Nun funktioniert das Gehirn vergleichbar mit einem Computer, der Einzelinformationen speichert und durch die Vernetzung dieser Informationen Ergebnisse produziert. Je enger die Vernetzung der Speichereinheiten, je höher und schneller die Leistung. Im Gegensatz zum Computer ist das Gehirn ein lebendiger Organismus, der – wie Muskeln auch – trainiert werden kann, und das bis ins hohe Alter. Ein solches Gehirntraining ist Musizieren. Die dabei geforderte Leistung führt dazu, dass die neuronale Vernetzungsdichte der Gehirnzellen zunimmt und das nicht nur für den Moment. Die Frage: ‚Macht Musik schlau?‘, ist damit beantwortet.

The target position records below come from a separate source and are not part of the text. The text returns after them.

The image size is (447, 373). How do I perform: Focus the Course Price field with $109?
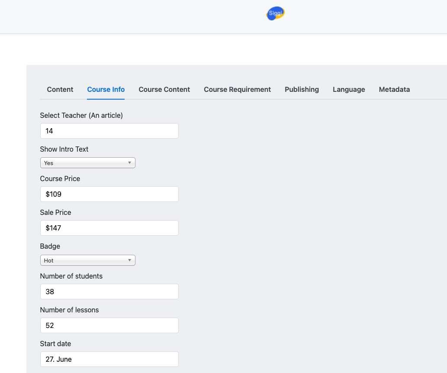coord(109,194)
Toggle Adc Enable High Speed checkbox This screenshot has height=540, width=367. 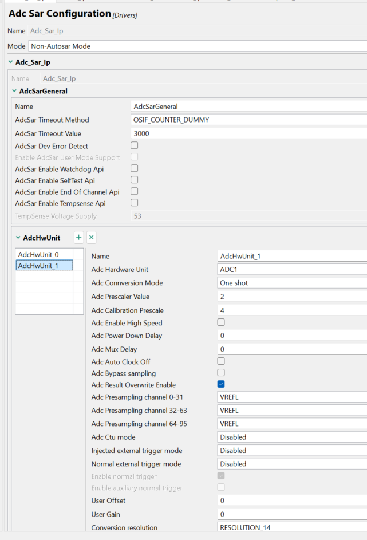click(221, 323)
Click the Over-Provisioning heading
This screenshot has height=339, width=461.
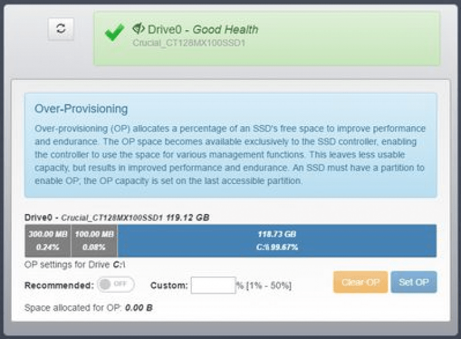click(x=81, y=109)
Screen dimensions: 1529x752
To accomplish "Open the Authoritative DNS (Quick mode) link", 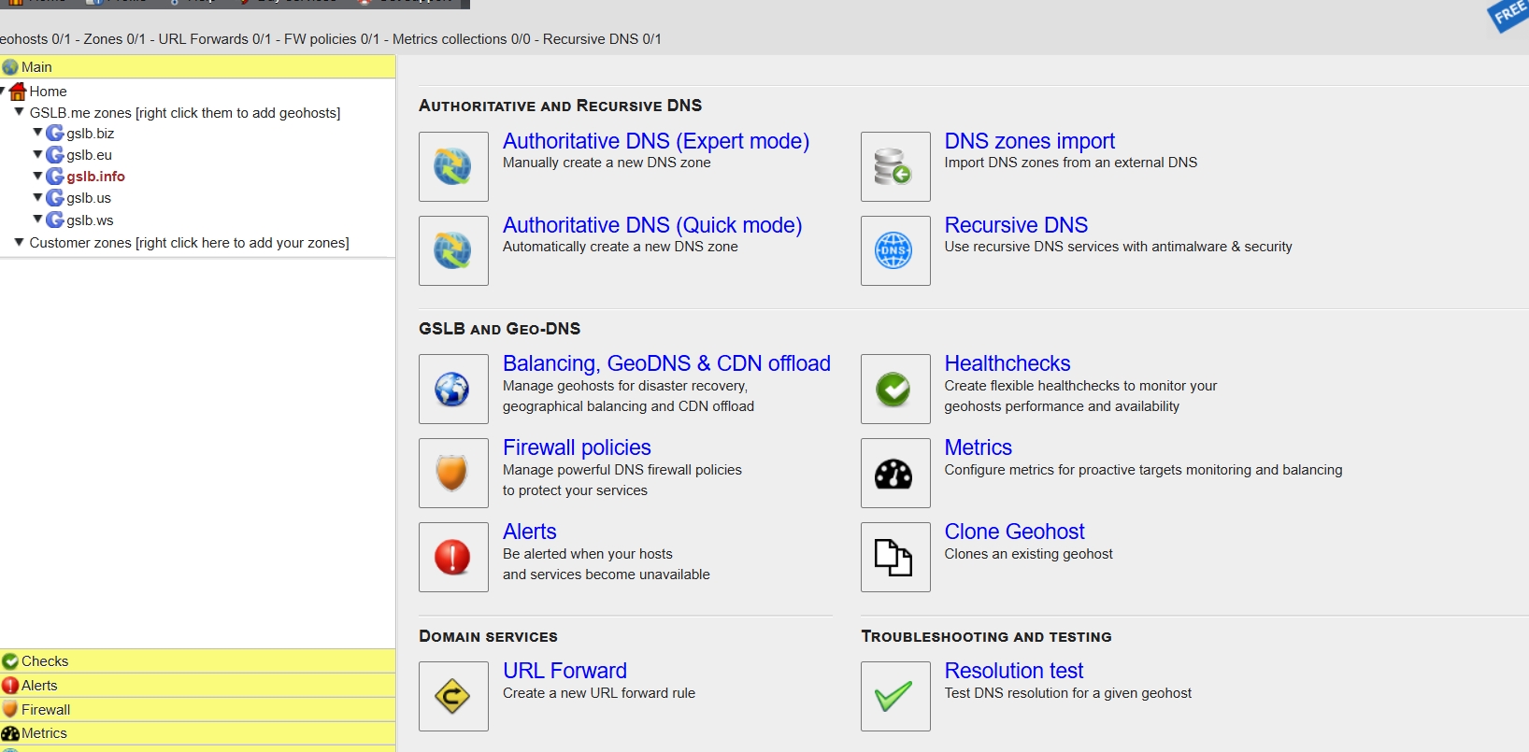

Nach diesem Ausflug in die Neurowissenschaft beendete Gabriele Paqué die Vortragsreihe mit einem eigenen Beitrag zum Leitgedanken ihres Studios: ‚Klavierunterricht für Erwachsene – ein Traum kann wahr werden‘. „Viele Menschen möchten gerne selbst ein Instrument spielen, sie glauben nur, sie seien nicht musikalisch genug, es sei zu mühsam oder sie könnten es ohnehin nicht zur Meisterschaft bringen. Aber das ist auch nicht das vorrangige Ziel meines Unterrichts. Wie gerade der letzte Vortrag gezeigt hat, ist Musizieren eine Möglichkeit, gerade oder auch im Alter, seine eigenen Möglichkeiten auszuloten, zu erweitern und dabei die eigene geistige Mobilität zu erhalten und zu erweitern. Dass Musizieren auch Freude macht, ist – bildlich gesprochen – das Sahnehäubchen auf diesem Kuchen.“
Den Beweis dafür lieferte zum Abschluss ein kleiner Klaviervortrag eines ihrer Schüler, der auch erst im fortgeschrittenen Alter mit dem Klavierspiel begonnen hatte – mit Lampenfieber aber sichtlichem Stolz auf seinen ersten Auftritt vor Publikum.